**Work request**
Only one stretch of the records below should be repeated. It starts with the line containing "Task: Select the Rotate tool" and goes on through the line containing "Open the 'planet", exactly as written.

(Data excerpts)

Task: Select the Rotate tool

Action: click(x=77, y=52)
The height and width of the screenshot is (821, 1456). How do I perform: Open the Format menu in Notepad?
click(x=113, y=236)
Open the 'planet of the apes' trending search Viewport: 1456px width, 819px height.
--
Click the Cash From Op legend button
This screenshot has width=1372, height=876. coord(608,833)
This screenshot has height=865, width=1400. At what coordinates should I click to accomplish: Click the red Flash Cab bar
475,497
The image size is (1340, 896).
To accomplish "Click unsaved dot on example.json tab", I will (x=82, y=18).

**Expected answer**
Task: Select the Rotate tool

Action: click(x=77, y=52)
The height and width of the screenshot is (821, 1456). How do I perform: Open the Format menu in Notepad?
click(x=113, y=236)
Open the 'planet of the apes' trending search Viewport: 1456px width, 819px height.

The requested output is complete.